The 4- to 5-year old canine was not known to have previously killed livestock. No necropsy is planned.







Gray wolf

Gray wolf populations in Montana are estimated at around 1,100 animals spread mainly across the western third of the state. This half black wolf was photographed in Yellowstone National Park in 2003.




Pack

The male wolf, a member of the Antone pack, was first collared in 2020 in the Gravelly Mountains by a Montana Fish, Wildlife & Parks crew conducting a livestock conflict mitigation study. At the time, the gray-coated wolf was estimated at 1 to 2 years old, was in good physical condition and had a normal weight. The average for males is about 90 pounds.

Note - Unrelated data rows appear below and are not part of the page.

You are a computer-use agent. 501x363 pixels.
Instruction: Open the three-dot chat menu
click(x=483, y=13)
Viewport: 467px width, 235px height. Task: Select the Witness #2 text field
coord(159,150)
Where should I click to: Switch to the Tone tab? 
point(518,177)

The Antone pack consists of five to six individuals that roam across about 225 square miles, according to Morgan Jacobsen, Communications and Education Program manager for FWP in Bozeman.

Travel

Although 300 miles is a normal dispersal distance for wolves, Jacobsen said, other wolves have been known to travel twice as far. Yellowstone wolves were documented walking as far south as Colorado, including a male and female that birthed six pups in 2021.

“Some of the farthest dispersals we’ve seen include wolves that have traveled between the Bob Marshall to Boise; from the Paradise Valley to Colorado; and wolves coming from Oregon and Canada, and vice versa,” Jacobsen said.

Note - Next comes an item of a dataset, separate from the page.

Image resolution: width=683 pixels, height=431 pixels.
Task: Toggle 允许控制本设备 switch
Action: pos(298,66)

Wolves leave their packs for several reasons, including to find a mate, to start their own pack and in search of new territory and food resources. Some wolves leave after the death of their mate. Other wolves have been known to make lengthy 2,400-mile roundtrips before returning to their home territory.







Pryor Mountains

The Pryor Mountains include land managed by three federal agencies: the Bureau of Land Management, Forest Service and National Park Service.




New land

By late last summer the Antone pack wolf had wandered into the Pryor Mountains, a large parcel of rugged and diverse public land along the Wyoming-Montana border. The lowlands are desert-like, with sagebrush and juniper scattered amid rocky outcrops. From this dry landscape the mountains rise abruptly, climbing to a peak elevation of more than 8,700 feet. Temperatures can be toasty in the lowlands and require a jacket by the time a traveler reaches the top. The mountains are scarred by steep, deep canyons dotted with caves. The uplands feature flower-filled meadows and waist-high grasses.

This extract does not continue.